• [Selection]:
# # #

Design and implement a database for the conda-forge graph and relevant metadata

jaimergp commented 1 year ago

📌 Summary

Migration of existing data sources into a purpose-built database, including a suitable data schema and schema validation.

📝 Background

The metadata supporting the diverse automations at conda-forge is made of a number of repositories that serve JSON files in a given directory structure.

Depending on the tool, the metadata will be used to build a graph. This data is downloaded, and the graph recreated, every time the job runs, adding to substantial overhead as conda-forge grows.

Other tools depend on a different presentation of the metadata, and are supported a different repository. This means that the same data is duplicated just to be presented in a different way.

This is not sustainable or considerate with the available resources, and we would prefer a single source of truth that runs in a performant way.

🚀 Tasks / Deliverables

[X] Enumerate data sources and their intended usage
- regro/cf-graph-countyfair: maintained and used by regro/cf-scripts (autotick bot). Also powers the status page and other things.
- regro/libcfgraph: maintained by regro/libcflib and used by several pieces. Most important pieces: run_exports data and the import maps.
- conda-forge/feedstock-outputs: maps package names to feedstocks that are allowed to generate them.
- conda-forge/artifact-validation: map of file paths to originating artifacts. Currently not available in a global way, only for some special packages.
[x] Provide alternative sources for some metadata
- [x] libcfgraph's artifacts/ can be fetched from GHCR OCI mirror: https://github.com/regro/conda-forge-metadata/pull/6
- [x] Needs https://github.com/conda-forge/staged-recipes/pull/22555
  - [X] Needs a new release: https://github.com/channel-mirrors/conda-oci-mirror/releases/tag/v0.1.0
  - [X] Needs https://github.com/channel-mirrors/conda-oci-mirror/pull/27
- [X] Provide a web frontend for this backend: https://conda-metadata-app.streamlit.app/
  - [x] Link to backend from conda-forge.org/packages?
- [x] feedstock-outputs: https://github.com/regro/conda-forge-metadata/pull/7
- [x] Needs https://github.com/conda-forge/feedstock-outputs/pull/44
- [x] Enables:
  - [x] https://github.com/conda-forge/conda-forge-ci-setup-feedstock/pull/233
  - [x] https://github.com/conda-forge/conda-forge-webservices/pull/552
- [x] Investigate if run_exports can be served next to repodata.json files:
- [x] https://github.com/conda-incubator/ceps/pull/51
  - [x] https://github.com/conda/schemas/pull/25
  - [x] https://github.com/conda/conda-index/pull/110
  - [X] Have Anaconda.org enable --run-exports and serve those files (example run_exports.json)
  - [X] Add to regro/conda-forge-feedstock-check-solvable - https://github.com/regro/conda-forge-feedstock-check-solvable/pull/17
- [x] https://github.com/conda/conda-index/issues/102
[x] Design a database schema and implementation that strikes a balance of performance and maintainability
- [x] https://github.com/Quansight-Labs/czi-conda-forge-db/pull/5
[ ] ~Devise am automated, provider-agnostic deployment strategy~
[ ] ~Consolidate the existing data sources into the proposed database~
[ ] ~Study how the existing bot infrastructure can benefit from the database to inform the next steps~

📅 Estimated completion

This task should be finished in the first 12 months.

# # #

• [Entries provided]:
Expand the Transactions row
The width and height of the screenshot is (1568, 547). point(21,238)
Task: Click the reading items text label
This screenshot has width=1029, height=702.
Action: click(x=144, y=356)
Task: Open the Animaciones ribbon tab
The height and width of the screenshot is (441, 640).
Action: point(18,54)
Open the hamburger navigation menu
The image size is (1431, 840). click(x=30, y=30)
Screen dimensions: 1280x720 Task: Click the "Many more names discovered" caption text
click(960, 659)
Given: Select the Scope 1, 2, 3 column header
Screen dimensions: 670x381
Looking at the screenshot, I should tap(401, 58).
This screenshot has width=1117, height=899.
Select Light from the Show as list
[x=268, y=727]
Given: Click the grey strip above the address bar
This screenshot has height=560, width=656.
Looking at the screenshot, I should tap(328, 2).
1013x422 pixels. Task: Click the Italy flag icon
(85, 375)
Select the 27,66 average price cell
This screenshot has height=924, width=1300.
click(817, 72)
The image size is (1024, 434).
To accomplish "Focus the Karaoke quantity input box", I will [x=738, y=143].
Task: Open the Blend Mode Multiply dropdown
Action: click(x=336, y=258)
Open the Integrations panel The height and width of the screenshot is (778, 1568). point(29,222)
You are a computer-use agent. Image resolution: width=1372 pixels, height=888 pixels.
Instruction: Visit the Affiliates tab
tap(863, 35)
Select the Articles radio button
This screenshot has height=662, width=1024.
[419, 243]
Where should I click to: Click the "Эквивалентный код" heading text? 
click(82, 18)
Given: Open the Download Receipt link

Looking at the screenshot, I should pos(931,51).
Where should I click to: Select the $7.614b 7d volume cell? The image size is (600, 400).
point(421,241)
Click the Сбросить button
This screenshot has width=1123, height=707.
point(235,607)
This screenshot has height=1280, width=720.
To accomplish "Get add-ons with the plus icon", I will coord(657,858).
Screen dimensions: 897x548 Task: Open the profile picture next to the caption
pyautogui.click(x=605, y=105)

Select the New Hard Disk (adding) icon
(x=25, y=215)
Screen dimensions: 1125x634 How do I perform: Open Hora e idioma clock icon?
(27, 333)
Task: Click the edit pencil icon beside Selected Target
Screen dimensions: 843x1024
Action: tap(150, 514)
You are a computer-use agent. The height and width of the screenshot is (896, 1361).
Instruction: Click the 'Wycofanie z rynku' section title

# # #

• [Exercise set]:
1 - How would this sentence from the conda-forge database issue above read in Spanish: "The metadata supporting the diverse automations at conda-forge is made of a number of repositories that serve JSON files in a given directory structure."
2 - Can you copy the passage of the conda-forge database issue between "- regro/libcfgraph: maintained" and "to generate them.", inclusive?

• [Expected responses]:
1 - Los metadatos que respaldan las diversas automatizaciones de conda-forge se componen de varios repositorios que sirven archivos JSON en una estructura de directorios determinada.

2 -
- regro/libcfgraph: maintained by regro/libcflib and used by several pieces. Most important pieces: run_exports data and the import maps.
- conda-forge/feedstock-outputs: maps package names to feedstocks that are allowed to generate them.